I work for a railroad...a 62-mile shortline. The job was fun when I first started, but then became hell-on-Earth after we were bought by a conglomerate company. When everything went corporate & centralized a time zone away, my dream job became a nightmare. It is slowly draining me of my love of trains I used to have.

But when the UP sends a patched-numbered Rio Grande GP38 on their local that gives us our cars, I feel a lil excitement still left.
Runnin' roads and polishin' rails.

TheArkansasRoadgeek

My grandfather is a retired "car man" from UP he fought in the Vietnam War. He tells of his times working for UP from time to time, they are very interesting.
Well, that's just like your opinion man...

sparker

I'll post rail information if and when it's relevant to the discussion at hand -- and if I actually have accurate info to supply.  I was equally interested in railroads and roads as a kid; channeled a lot of the former into model railroading when I was young -- and rail photography as an adult. 

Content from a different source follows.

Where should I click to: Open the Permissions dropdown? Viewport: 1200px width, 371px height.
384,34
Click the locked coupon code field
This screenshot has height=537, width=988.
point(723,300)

My dad actually worked as a freight-station manager for a short-line railroad (the Texas, Oklahoma, and Eastern) in his hometown of Broken Bow, OK during the Depression years.  The T.O. & E was the Oklahoma corporate branch of a lumber-hauling line owned by the Dierks Lumber Corporation (later bought by Weyerhaeuser); in Arkansas, the RR name (same line, 2 corporate identities for state tax purposes) was the DeQueen and Eastern.  The line ran between Hope, Arkansas and Valliant, Oklahoma, connecting with the Missouri Pacific at Hope and the SLSF ("Frisco") at Valliant, and the Kansas City Southern in DeQueen, near the middle of the line.  Between DeQueen and Hope were hardwood forests owned by Dierks; the purpose of the rail line was to collect logs from various branches extending into the forests and take them to mills located at Hope, DeQueen, Broken Bow, and Valliant and turn them into usable lumber; the finished products were then transported to the major railroads for distribution.  My late grandfather was chief lumber inspector at the Broken Bow mill (which is how my dad got his RR job).  My dad worked for the line until 1937, when war rumblings prompted him to come out to California and work for Lockheed as a construction manager as they were expanding their assembly facilities in Burbank and North Hollywood in preparation for what they (accurately) saw as the inevitable WWII.  But he always considered his railroad job as the first real long-term employment of his life & career.

Roadgeekteen

I am a rail fan, but there is not to much about the mbta on the mass transit board for me to post in.